Bir Düğün Gecesi romanında geniş bir toplumsal zaman söz konusudur. Burada zaman, olayların köklerini ve psikolojik konumlarını anlatan bir derine gitme ve araştırma vasıtası olarak önemli bir göreve sahiptir. Özellikle romanın önemli bir tarihi sürecini oluşturan 68 olayları, geçmişin anımsanmasında önemlidir. Romanın devrimci kişilerinden Tezel, Ömer, Tuncer ve Ayşen gibiler, bilinçaltlarında sürekli geçmişlerini irdelerler. Bu açıdan dış zaman, roman kişilerinin geldikleri noktayı ve içinde bulundukları psikolojiyi yansıtmaktadır.

Bir Düğün Gecesi Mekan



Bir Düğün Gecesi romanının mekanı Anadolu Kulübü’dür. Bu kulüp, Ankara’da Batılı, çağdaş yasam şeklini  benimsemiş, sadece yüksek bürokratların ve seçkin zenginlerin gidebildiği,adından başka hiçbir yerel nitelik göstermeyen bir yerdir. Romanda bu mekan burjuvanın sürekli gittiği bir yerdir. Romanın devrimcilerinin ise yenik ve yıkık psikolojilerini göstermektedir. Başlangıçta kendileri de bu mekanların kişileri iken, komünizm adına burjuvaya ait bazı değerlere (Amerika, polis, ordu) karsı mücadele etmişler ve sonunda dava arkadaşlarının yanlış tutumları sebebiyle yıkılmış olarak bu mekana geri dönmüşlerdir.

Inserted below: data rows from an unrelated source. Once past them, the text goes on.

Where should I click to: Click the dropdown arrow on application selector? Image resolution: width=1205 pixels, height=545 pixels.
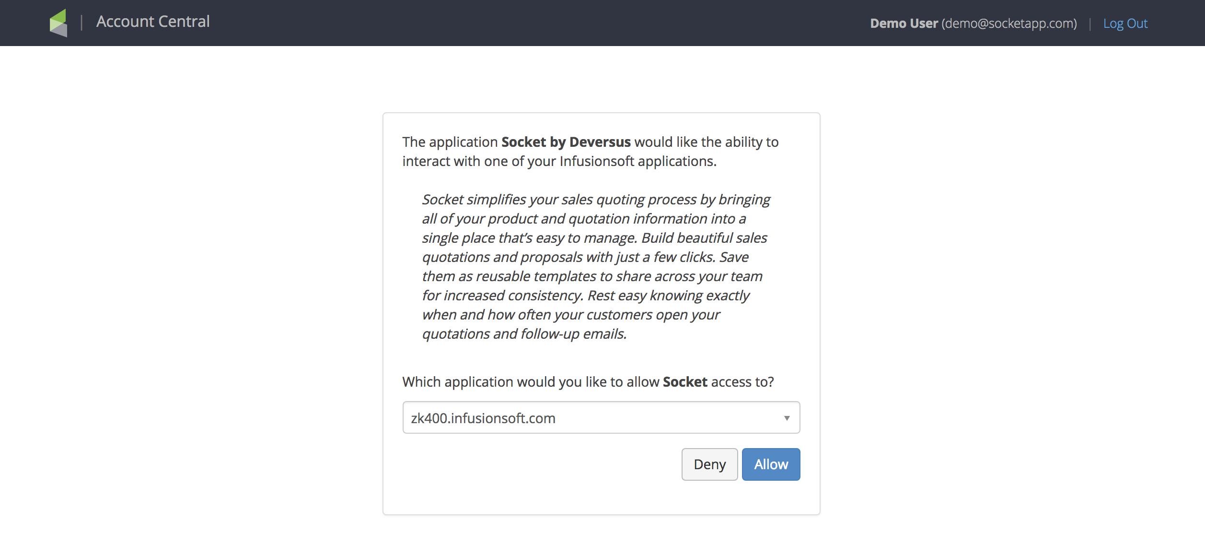coord(787,418)
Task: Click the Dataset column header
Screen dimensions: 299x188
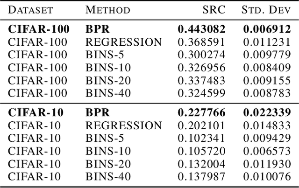Action: (31, 9)
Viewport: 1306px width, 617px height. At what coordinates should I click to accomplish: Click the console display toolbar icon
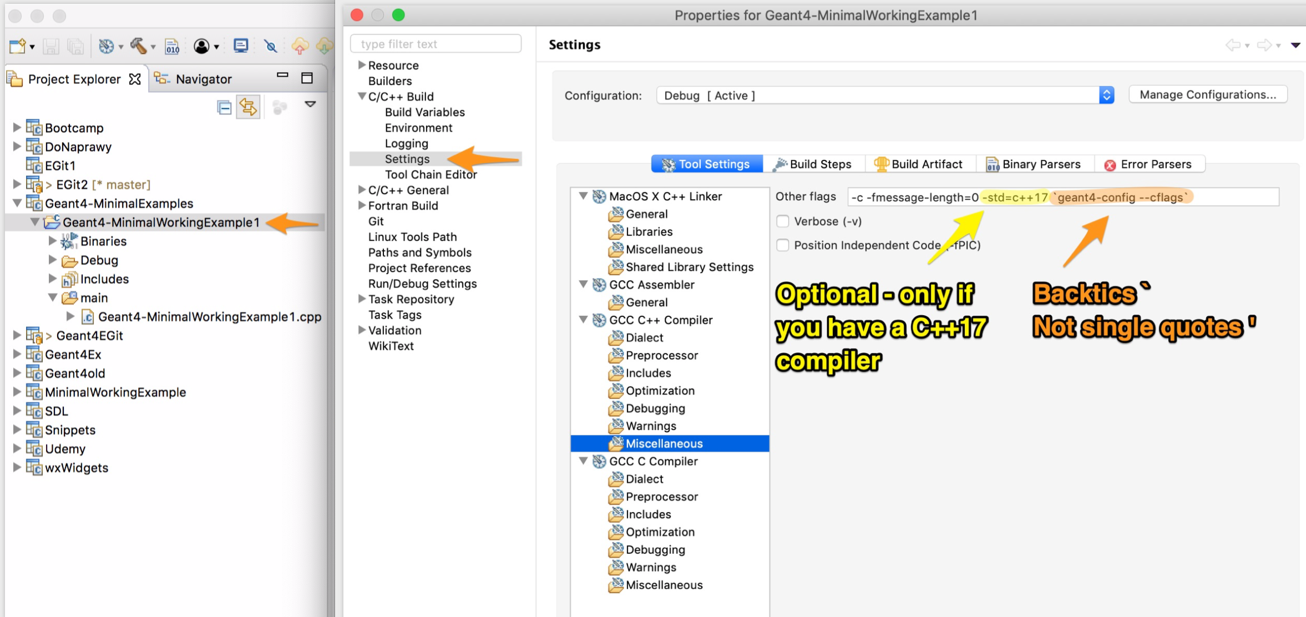coord(241,46)
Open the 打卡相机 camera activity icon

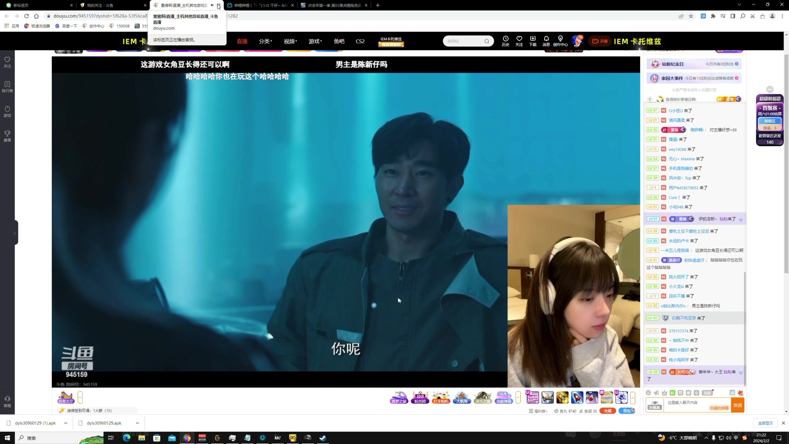point(441,398)
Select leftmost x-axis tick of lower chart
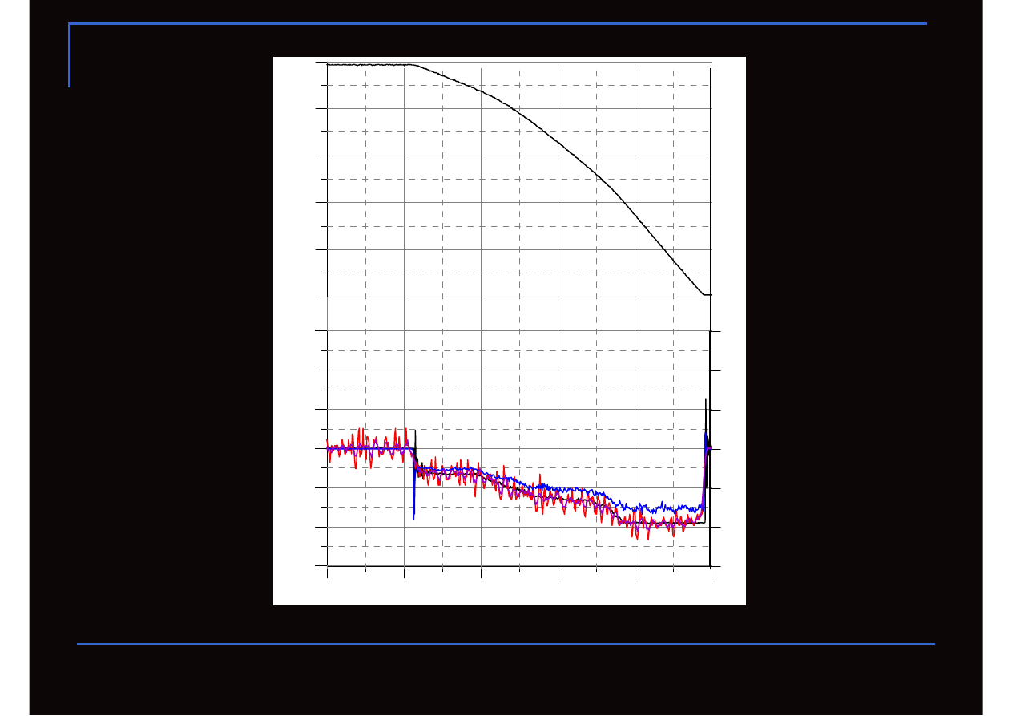This screenshot has height=716, width=1012. tap(328, 570)
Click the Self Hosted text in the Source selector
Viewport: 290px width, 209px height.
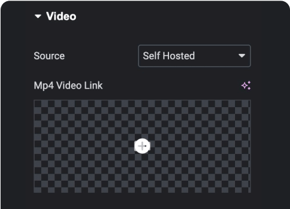(169, 56)
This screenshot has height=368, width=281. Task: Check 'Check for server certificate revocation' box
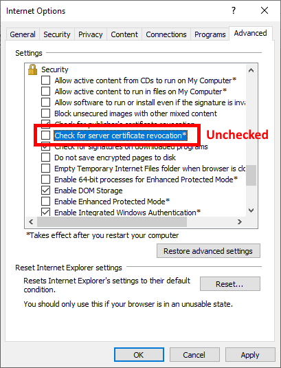coord(46,136)
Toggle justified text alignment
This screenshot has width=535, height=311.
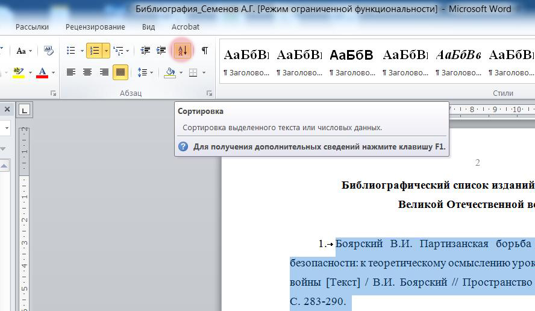(x=120, y=72)
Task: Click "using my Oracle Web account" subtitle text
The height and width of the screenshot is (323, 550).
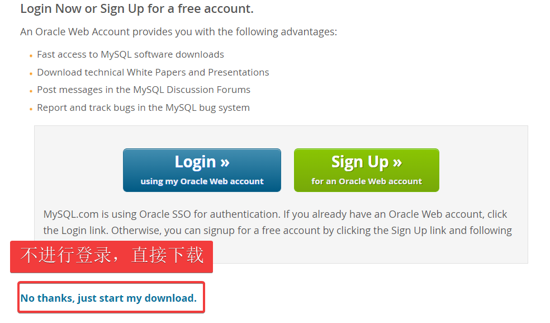Action: (x=202, y=181)
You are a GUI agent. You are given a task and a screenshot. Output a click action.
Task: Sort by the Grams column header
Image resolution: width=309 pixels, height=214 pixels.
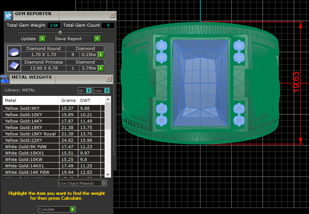coord(68,101)
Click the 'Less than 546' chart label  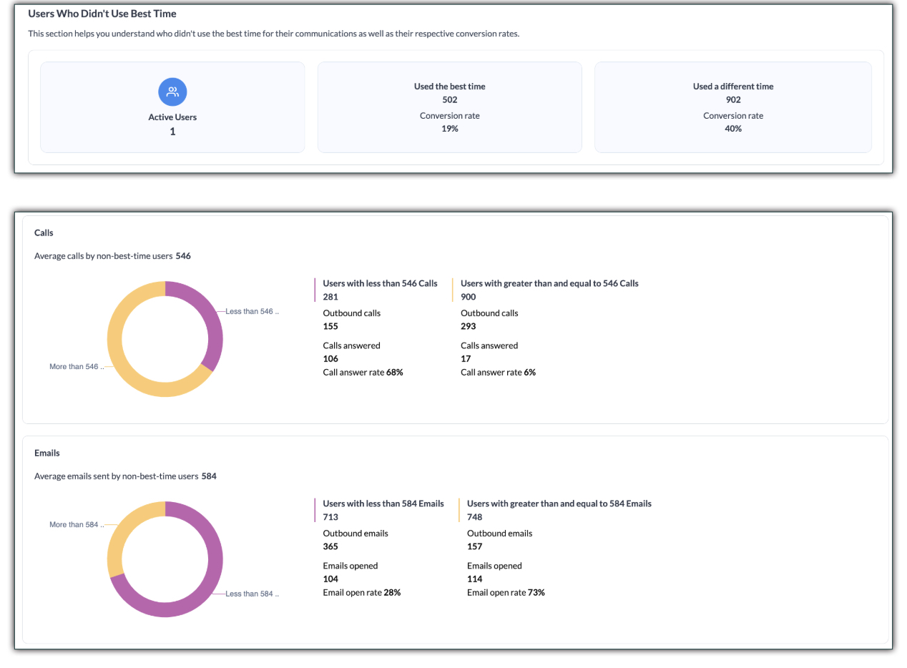tap(252, 312)
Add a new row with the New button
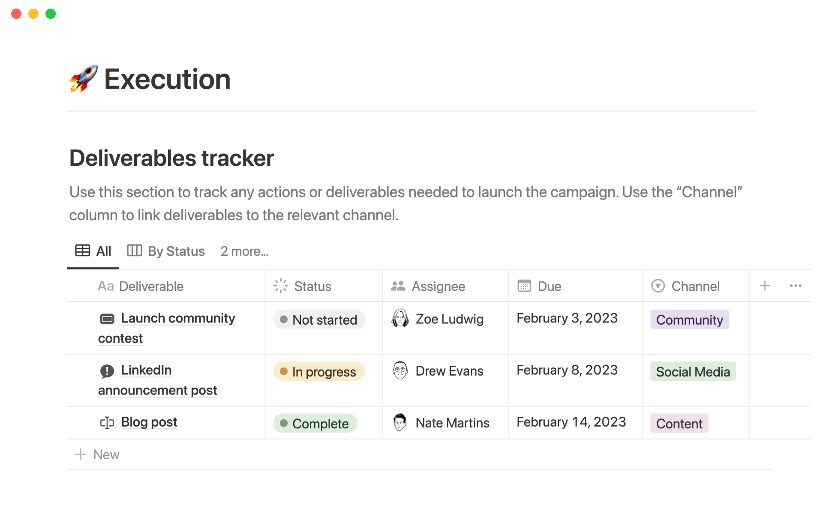Screen dimensions: 823x514 (98, 454)
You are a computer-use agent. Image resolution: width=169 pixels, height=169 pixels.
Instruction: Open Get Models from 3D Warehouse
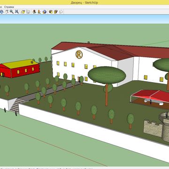click(51, 12)
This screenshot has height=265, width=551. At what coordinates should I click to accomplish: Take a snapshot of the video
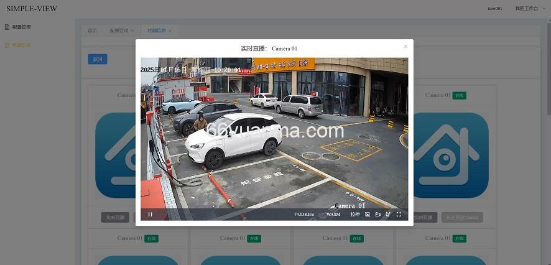pos(368,215)
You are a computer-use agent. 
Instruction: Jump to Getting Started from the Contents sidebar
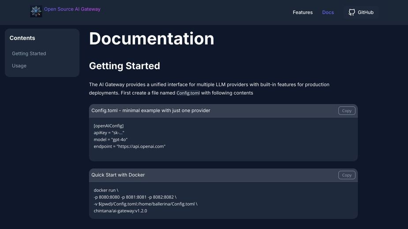tap(29, 54)
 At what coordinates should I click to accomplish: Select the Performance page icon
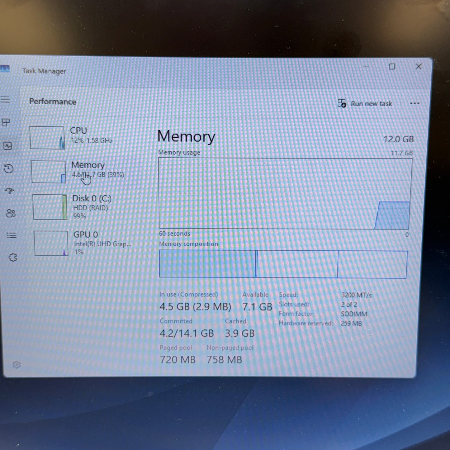(x=8, y=146)
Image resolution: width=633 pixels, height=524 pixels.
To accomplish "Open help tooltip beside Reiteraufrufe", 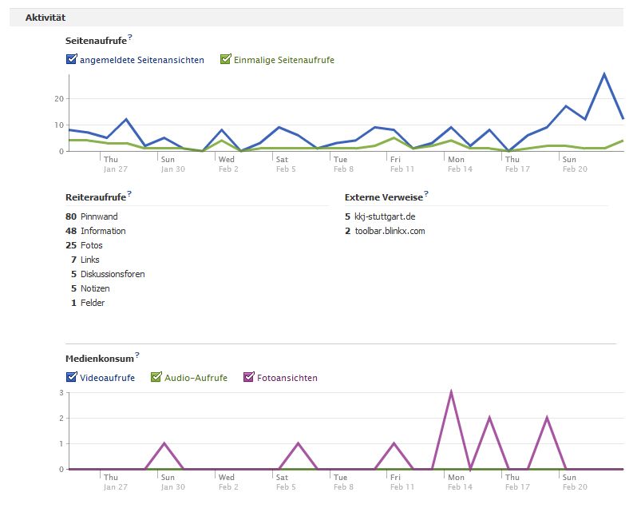I will tap(129, 194).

Bir Düğün Gecesi romanının sonunda Ömer’in Anadolu Kulübü’ne dışarıdan bakışı ilginçtir. O da yıkık
psikolojisine uygun olarak bu mekanı şöyle değerlendirmektedir:

“Geri dönüyorum. Dar, çirkin sokağa, o sokağın üstündeki kimliği kimliksiz yapıya, Anadolu Kulübü’ne bakıyorum. Üst katın bol ışıklı camlarına sıkı sıkıya çekilmiş perdeler düğünü örtüyor. Düğün sokağa ve geceye örtük duruyor(…) Salt düğünü bekleyen erleri, polisleri ve cipleri görüyorum. Tuncer’in iki kat arası dar bir pencereden seyrettiği.” (s.295)

Bu konuşmalarıyla Ömer, Anadolu Kulübü’nün sokağını çirkin ve bu Kulübü kimliksiz bir biçimde görür. Ayrıca Ayşen ve Tuncer, bu kulüpteki insanların arasına girerek bu mekandan çıkamamaktadırlar. Bu mekanı tercih ederek burjuvayı da kabul ederler. . Yazar, burjuvayla işbirliği yapan ve burjuvayı koruyan, asker ve polisin, hem kulübün içinde hem de kulübün dışında bulunduğunu belirterek, bu güçlerin işlevini göstermiş olmaktadır.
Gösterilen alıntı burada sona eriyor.